The earliest forms of art came from the Mayan traditions, and these have been passed down generations. The Mayan civilization is definitely old, but it’s not the oldest in these parts. Art traditions of the earlier Olmecs, Toltecs, and Teotihuacans influenced Mayan arts. The Mayans had very structured cities that included courtyards, palaces, residential homes, pyramids, and ball courts. There were several types of stone sculpture including stelas (long slabs with carvings and inscriptions), lintels (spanning panels and doorways set in walls), altars, ball court markers, monumental stairs, and thrones. Woodcarving was also common, mostly in the form of reliefs and figurines of various spiritual protectors. Stucco plaster has been used on and in buildings and other reliefs. Many of their buildings also contained large, complex mural paintings. The Mayans also made many tools and jewelry out of jade and other special stones like obsidian and mother-of-pearl; however, the Mayans did not use metal tools.
Today, much of Guatemala’s artistic styles mix bits of traditional art forms with modern techniques and styles from North America, Europe, and other regional areas. Art schools were established, especially in the larger cities. One of the largest established schools is the Escuela Nacional de Artes Plásticas “Rafael Rodríguez Padilla,” established in Guatemala City in 1920. It mainly focuses on painting, sculpture, and graphic arts. [So, here’s a bonus side note: the school’s name literally translates out to National School of Plastic Arts. What? A school that only makes things of plastic? No. In US English, we use the term plastic to refer to the material. It ultimately comes from a Greek word meaning “to mold,” which is its main design feature, to be able to mold it when it’s soft. Well, the term “plastic arts” pretty much refers to sculpture, ceramics, or other arts involving creating and molding 3-D objects. So, it makes sense now.]
|Luis Rolando Ixquiac Xicara|
Some of the leading Guatemalan artists include Luis Rolando Ixquiac Xicara (an indigenous artist from Quetzeltenango, generally known for mixing abstract art with folk imagery), Carlos Mérida (one of the first Guatemalan artists to mix European styles with Guatemalan imagery and themes, known as a muralist), Aníbal López (known for his “live art,” combining painting art with street performance), and Robert González Goyri (known for figurative reliefs, sculptures of metal or stone, and his semi-abstract paintings).
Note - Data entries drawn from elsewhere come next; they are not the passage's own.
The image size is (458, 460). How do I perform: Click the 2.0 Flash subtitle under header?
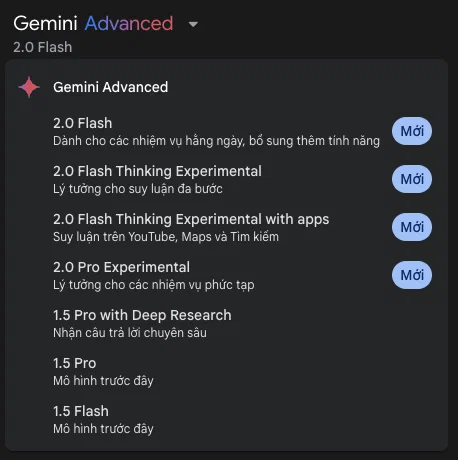[x=43, y=47]
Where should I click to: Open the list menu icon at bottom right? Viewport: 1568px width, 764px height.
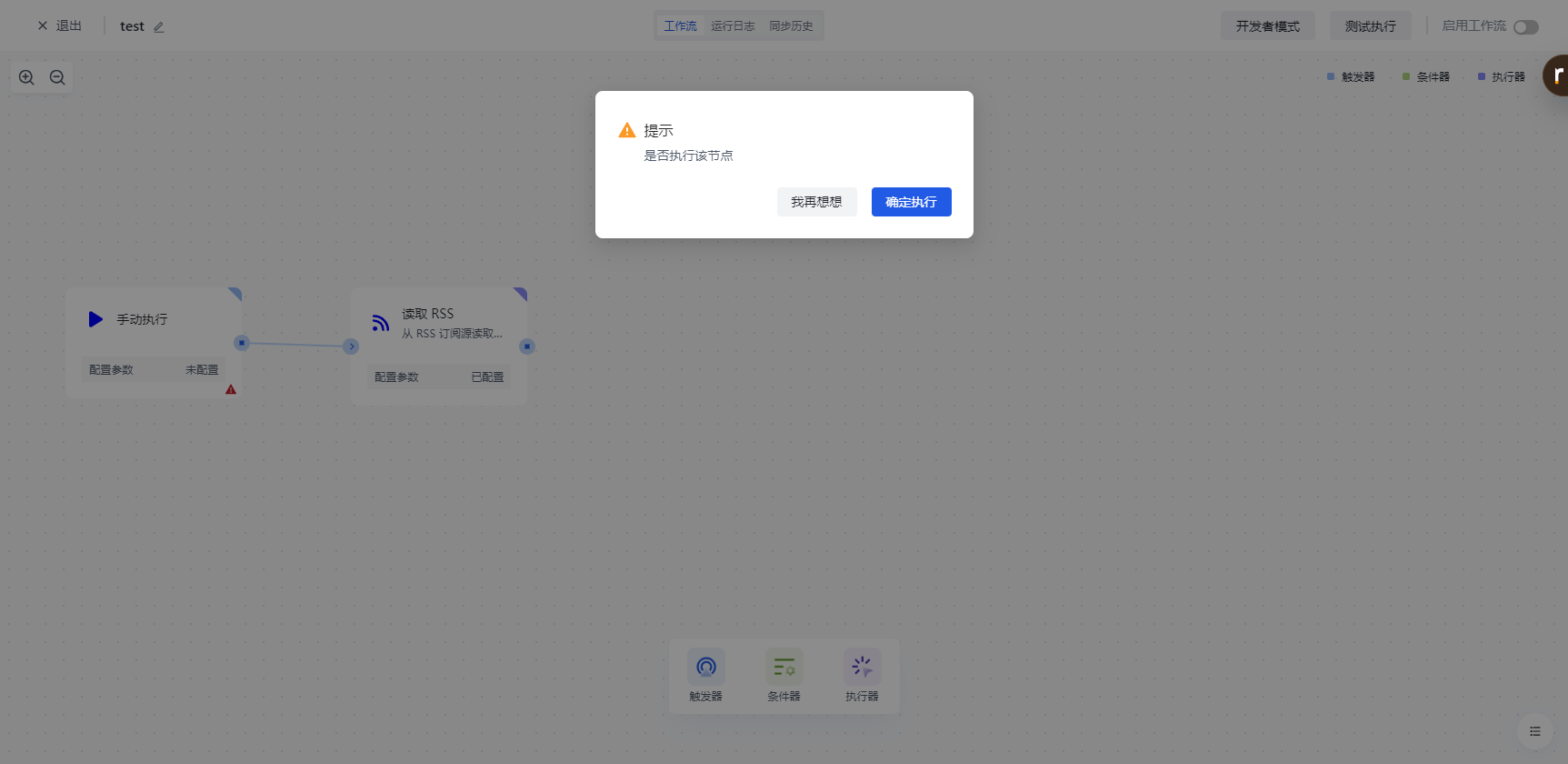1534,731
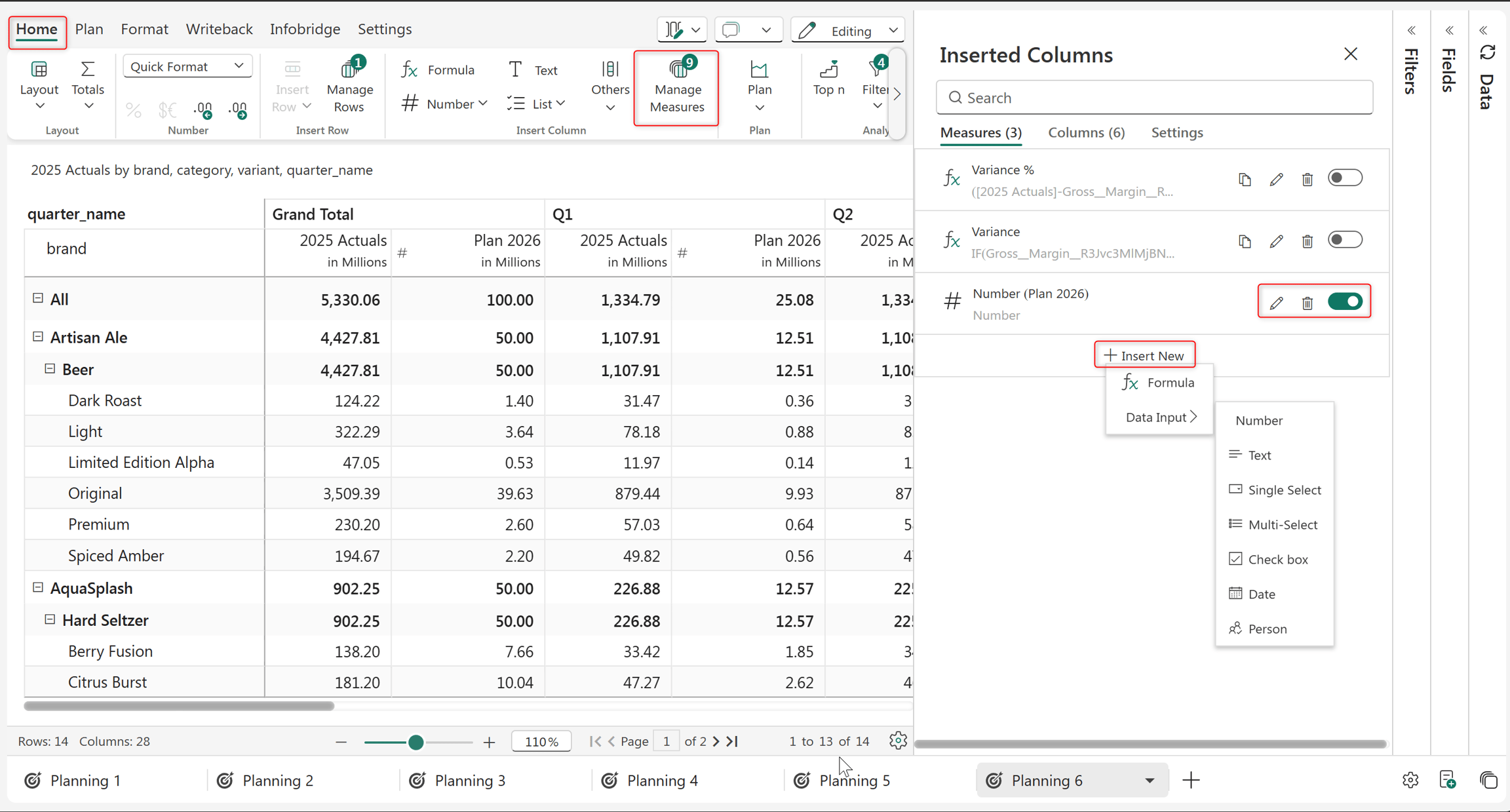Click the Top n ranking icon
This screenshot has height=812, width=1510.
828,78
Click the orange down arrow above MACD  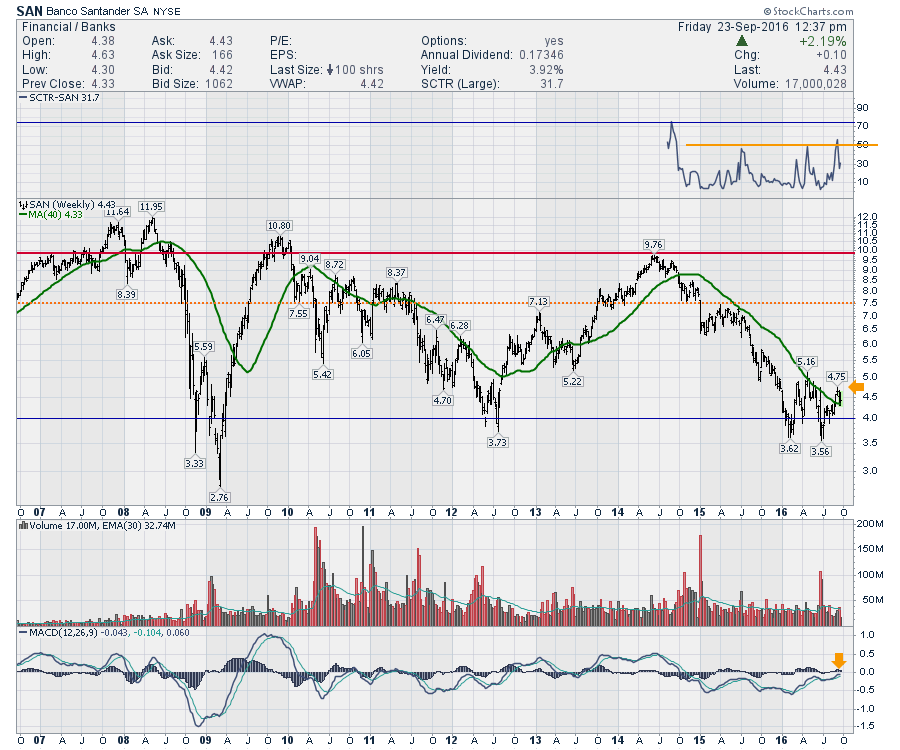tap(839, 660)
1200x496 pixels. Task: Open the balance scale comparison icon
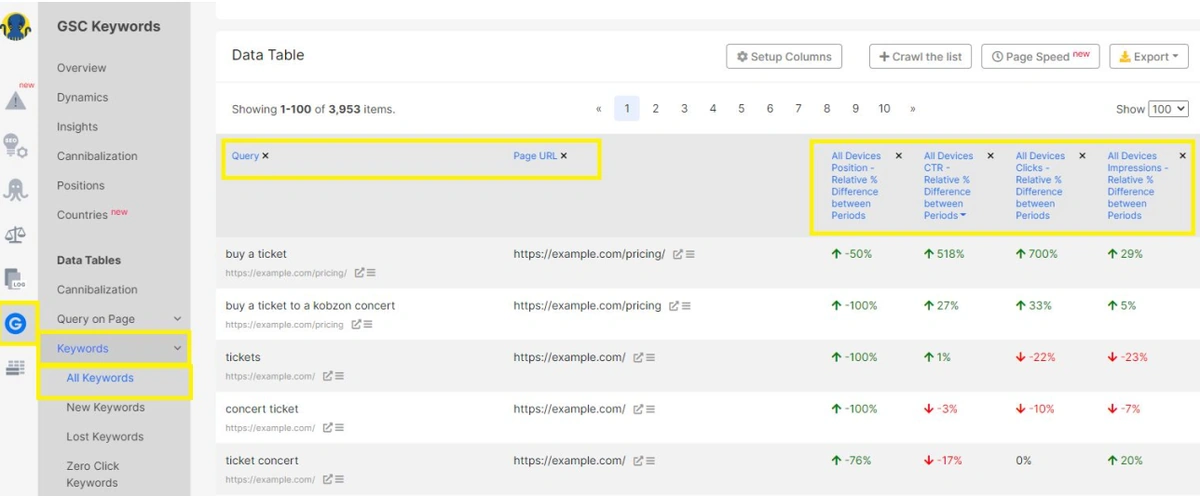click(17, 235)
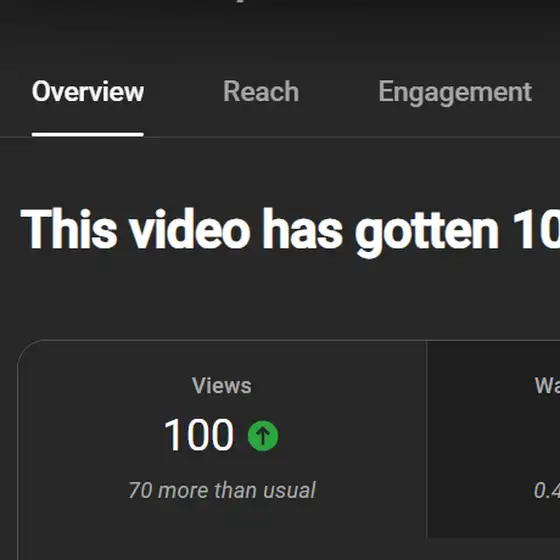The image size is (560, 560).
Task: Switch to the Reach tab
Action: 261,91
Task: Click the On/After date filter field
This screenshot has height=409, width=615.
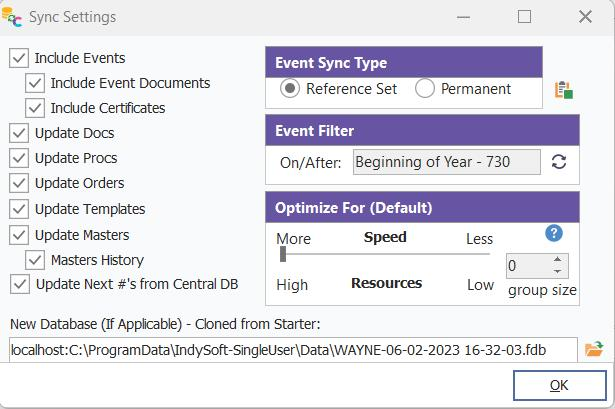Action: [446, 162]
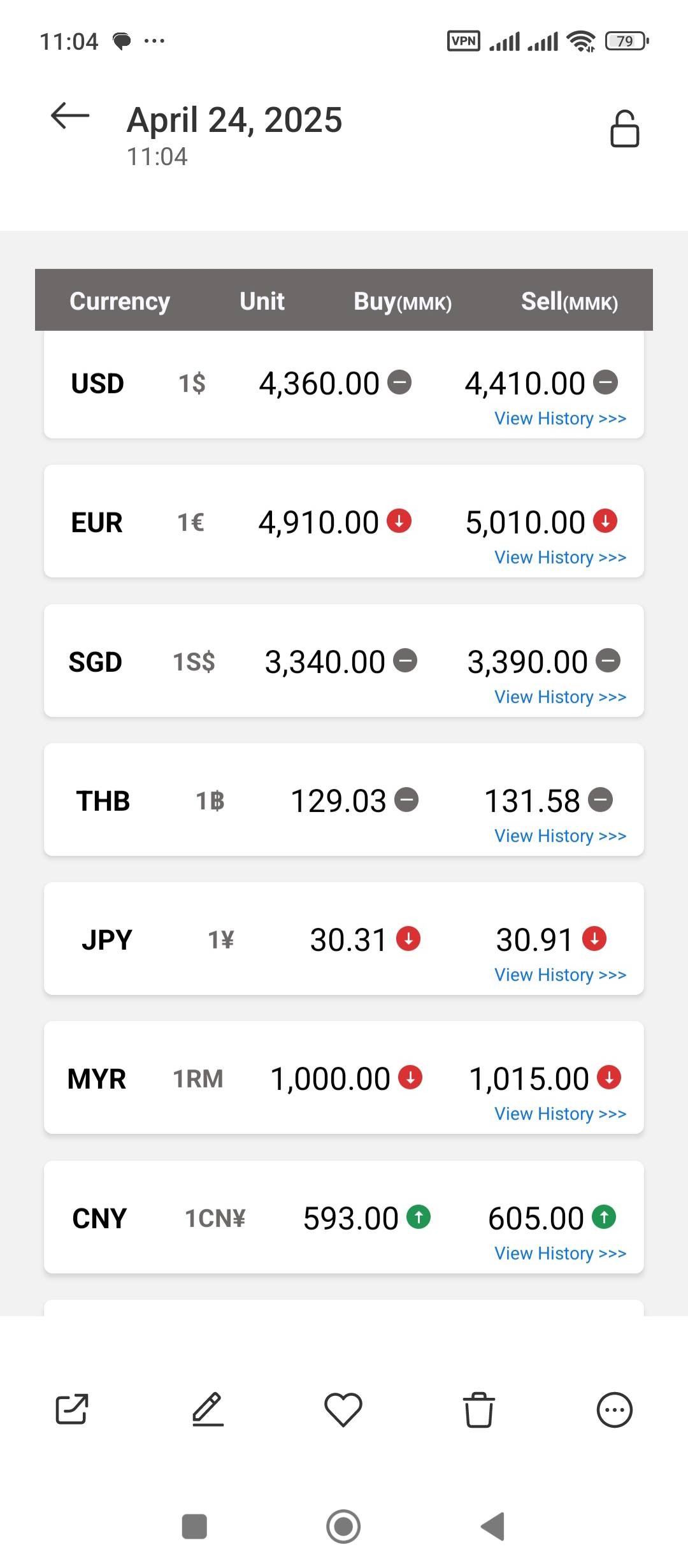Select the JPY currency row
The image size is (688, 1568).
tap(344, 939)
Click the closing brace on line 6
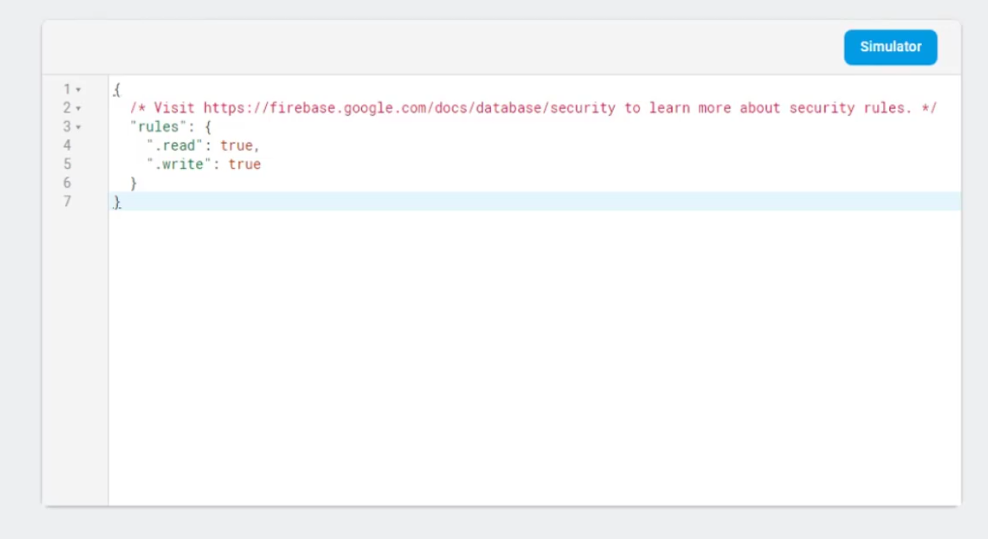This screenshot has width=988, height=539. (x=134, y=183)
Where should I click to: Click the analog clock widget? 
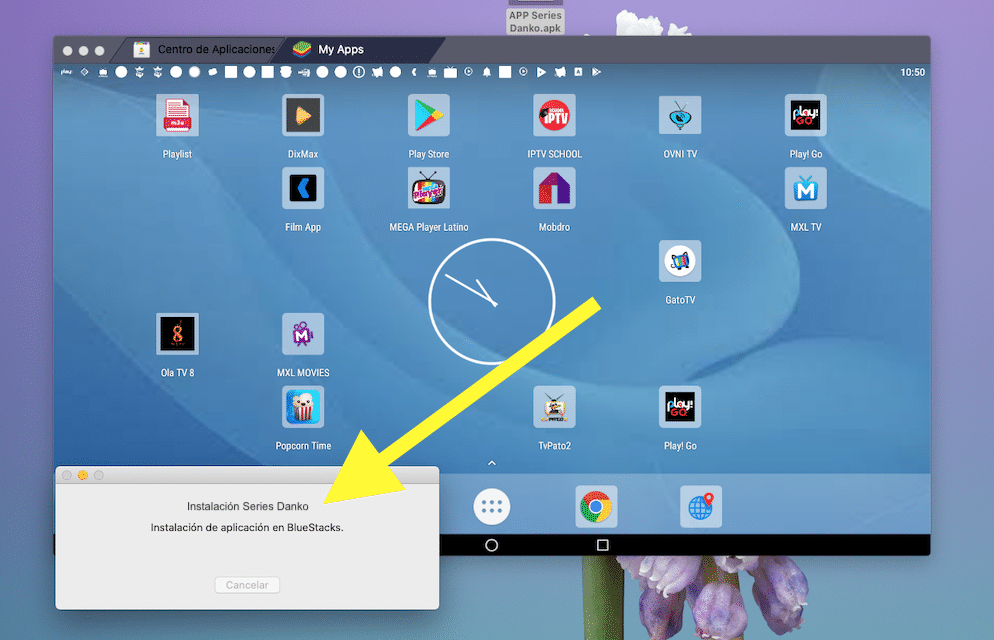(x=491, y=302)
One of the oldest writings from this area is the Popol Vuh, a collection of Mayan stories and legends written in the Quiché language. It was translated into Spanish during the 18th century, and because of its subject material, it’s often considered the Mayan Bible.
The Colonial period would bring forth the first Guatemalan Spanish-language writer. Sor Juana de Maldonado was considered the first poet and playwright of Guatemala, and Rafael Landívar was another great poet during the 16th century. Francisco Antonio de Fuentes y Guzmán was one of the prominent historians of this period. Traditionally, poetry was generally sung, and most poetry was religious in nature. A shift in influences started to take place during the 18th century when Guatemalan literature started to use styles and forms particular to French neoclassicism.
|José Milla y Vidaurre, "Pepe Milla"|
Once Guatemala gained independence, its literature started to move independently from Spanish and other European literary styles. Antonio José de Irisarri helped propel the journalism industry that grew out of the political turmoil in Guatemala during its early days. Writers such as María Josefa García Granados, José Batres Montúfar, José Milla y Vidaurre, Máximo Soto Hall, and Enrique Gómez Carrillo brought poetry and prose along to the modern period. Milla was considered the father of the Guatemalan novel, who was also known by Salomé Jil or Pepe Milla.
Today, Guatemalan writers are on the same level as other successful writers throughout Latin American and world literature. Miguel Ángel Asturias won the Nobel Prize in 1967, most famous for his novels El Señor Presidente and Hombres de Maiz. Luis Cardoza y Aragón (poetry), Augusto Monterroso (short stories, novels, winner of the 2000 Príncipe de Asturias prize), and Carlos Solórzano (playwright) were also very successful writers and are internationally known. Much of the subject matter for modern Guatemalan literature is centered around politics and the role and treatment of the indigenous Mayan communities. Rigoberta Menchú, author of I, Rigoberta Menchú (1983), highlighted her life and immense struggles during the Civil War. She would continue to fight for peace and justice (especially against the atrocities of war crimes), leading to her acceptance of the Nobel Peace Prize in 1992. She was also the winner of the 1998 Príncipe de Asturias prize.